If you have ever priced an electric car, you have probably heard one main story. Batteries are expensive. But what if the weak link is a magnet that hates heat?
A study published on October 24, 2025, describes how researchers at the University of New Hampshire, with support from the U.S. Department of Energy, used an advanced AI system to build the Northeast Materials Database with 67,573 magnetic materials entries.
The team also trained models that sifted through the catalog and highlighted 25 candidates predicted to stay magnetic above about 440 degrees Fahrenheit, a temperature range that can matter inside electric motors.
Lead author Suman Itani said the aim is to “reduce dependence on rare-earth elements,” while co-author Jiadong Zang said he is “optimistic” better data and AI can make new magnet options achievable, working alongside Yibo Zhang.

Why heat-stable magnets matter
Most electric motors work by pushing and pulling magnetic fields to spin a rotor. Many designs use permanent magnets, which keep their strength without needing extra power. That helps squeeze more miles out of the same battery, especially when you are stuck in stop-and-go traffic.
Heat is the enemy because a magnet can weaken when it gets too hot. Scientists call the tipping point the “Curie temperature,” which is when a material stops behaving like a strong magnet. If the magnet loses strength, the motor can lose efficiency, and that can chip away at range.
This is not only a car issue. Similar magnets show up in wind turbines, factory motors, and plenty of everyday electronics. When magnets can handle higher temperatures, engineers get more room to design systems that are smaller, tougher, and more efficient.
The rare-earth squeeze
The strongest permanent magnets today often depend on rare-earth elements like neodymium and dysprosium. The supply chain is concentrated, which can turn into price swings and delays for manufacturers. On the other hand, many devices still rely on these magnets because they perform well under stress.

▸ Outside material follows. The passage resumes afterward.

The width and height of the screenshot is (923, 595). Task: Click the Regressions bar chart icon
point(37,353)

The International Energy Agency says China accounted for around 60% of global mining output for key magnet rare earths in 2024 and about 91% of separation and refining, and it also dominates permanent magnet manufacturing. The agency warns that this kind of concentration leaves industries exposed when trade rules or shipping lanes change.
The same analysis points to export controls announced in April 2025 and expanded in October 2025 as a reminder that bottlenecks can arrive fast. It also estimates China exported roughly 64,000 tons of rare-earth magnets in 2024.

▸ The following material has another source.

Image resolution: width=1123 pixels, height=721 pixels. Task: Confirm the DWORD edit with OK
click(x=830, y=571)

Turning decades of papers into data
Materials science has a funny problem. Researchers publish mountains of results, but key details are often buried in text and tables. So even when the knowledge exists, it can be hard to search and compare.
Earlier efforts tried to solve this with text mining, and they helped. A 2018 Scientific Data study built an auto-generated database with 39,822 records of magnetic transition temperatures by scanning tens of thousands of papers.
The new work goes further by using large language models, the same general kind of AI behind modern chatbots, to read papers and pull out structured details. The researchers also compare their approach with smaller, manually curated resources such as MAGNDATA, which collects published magnetic structures.
25 candidates, and what that really means
The big promise is speed. Instead of starting from scratch in a lab, researchers can use the database and the predictions to decide what is worth testing first. That can cut down the time it takes in a field where experiments can be slow and expensive.
The candidates were flagged from the Materials Project, a widely used online resource for computed materials data that researchers use for early leads. In practical terms, that means the AI is helping connect what is known in theory with what might work in the real world.
It is worth slowing down here. A predicted high Curie temperature does not automatically make a great motor magnet, and it does not mean your next car will be cheaper. But it can shrink the haystack, so lab teams can focus their time and money on the most promising needles.
From a database to a motor that lasts
A motor magnet has to do more than stay magnetic. It also needs “coercivity,” which is how well it resists being demagnetized by heat or by other magnetic fields nearby. In everyday terms, that is the difference between steady performance and slow fade.
That is why follow-up work matters. The 25 candidates still need to be made, measured, and compared against today’s magnets, including how they behave after repeated heating and cooling. Engineers also care about cost, ease of manufacturing, and whether the material can be produced at scale.
There is also a design angle. If researchers can find magnets that work well without heavy rare-earth additives, motor makers could consider more options in cooling and layout. The payoff is not just performance, but also fewer unwelcome surprises in the supply chain.
Bigger ripple effects
High-performance magnets are a hidden backbone of modern life. They show up in phones, medical devices, generators, and the motors that keep homes and factories running. When magnet materials get cheaper and more reliable, it can feed into things people notice, like the price of an EV or the cost of charging it.
Still, this is not a magic wand. The study is best read as a map, not the destination, and it points researchers toward places worth digging. If those leads turn into real materials that pass real tests, the next generation of motors could rely less on fragile supply chains.
The main study has been published in Nature Communications.